The Dragon Cipher hip-hop showcase, hosted by Zoellner Arts Center in Tamerler Courtyard, brought together two dance troupes to explore the connection between hip-hop and traditional Chinese dance.
Members of the Nai-Ni Chen Dance Company and Full Circle Productions performed a piece that was eleven and a half minutes in duration, in front of the Lehigh and greater Bethlehem communities.
The showcase kicked off with three performances, combining contemporary dance and martial arts by dancers from the Nai-Ni Chen Dance Company.
Nai-Ni Chen, the founder of Nai-Ni Chen Dance Company, said one of the performances was choreographed to be danced with the colorful “In a State of Rejuvenescence” sculpture outside Zoellner.
Chen, who is from Taiwan, said she began dancing at 4 years old and had always planned to become a professional dancer.
At 14, Chen said she choreographed her first dance competition for students. By the time she was 20, Chen was touring with companies and performing in over 17 countries.
“I have a very unique voice that is different than others because I embraced both Asian and American culture, so that unique voice is expressed through my choreography,” Chen said.
Full Circle Productions was co-founded as a nonprofit organization in 1996 in New York City by husband and wife duo Ana Garcia and Gabriel Dionisio. Garcia and Dionisio both have stage names for their performances; Garcia is Rokafella and Dionisio is Kwikstep.

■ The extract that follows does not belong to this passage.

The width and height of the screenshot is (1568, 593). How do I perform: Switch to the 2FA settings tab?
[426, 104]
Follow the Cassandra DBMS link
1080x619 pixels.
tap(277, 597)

Garcia said she first became interested in hip-hop and breakdancing by watching movies and TV shows as a kid and began creating dances in middle school.
Full Circle was founded to embrace both the classic and new iterations of hip-hop.
“At this point, Full Circle helps to train young (breakdancers) in the technical and cultural aspects of (breakdancing) but also produces dance pieces that can be presented at schools, theaters and festivals,” Garcia said.
Chen said global events over the past year, including the Black Lives Matter and Stop Asian Hate movements, gender issues, immigration and the pandemic, have affected her style of choreography.
During this time is when Chen’s company began collaborating with Full Circle Productions to produce the Dragon Cipher performance, she said.
“It’s really a collaborative effort that began last year dealing with these topics and how the Black and Brown community and the Asian community can work together,” Chen said.
Terry-Ann Jones, Director of Africana studies and professor of political science, brought her Introduction to Africana Studies class to the performance.
“The result was a beautiful demonstration of the way in which solidarity can translate to a beautiful syncretic art form,” Jones said.
Both Garcia and Chen said that Dragon Cipher is a work in progress, and they look forward to developing the piece even more.
“Black people and Asian people in this country have been exposed to oppression in different ways and have transcended it in different ways,” Garcia said. “There is mutual respect and influence even if it is not always broadcasted or highlighted.”
Mark Wilson, executive director of Zoellner Arts Center, said Zoellner is committed to keeping people safe while hosting performances and events this semester, which is why Dragon Cipher was held outdoors.
“All of our patrons are required to wear masks when they come into an event and we recommend that people be vaccinated,” Wilson said. “We’re also making sure that for those who are not comfortable and need more space that we are able to move people to have more distance when it comes to an event.”
Jones said she felt safe while watching the performance because it was outdoors and people were able to physically distance themselves from each other.
Wilson said Zoellner is looking forward to having more in-person events and interactions with the Lehigh community this year.
“I think we all started looking forward to actually being together with other people and enjoying something that joins us together,” Wilson said.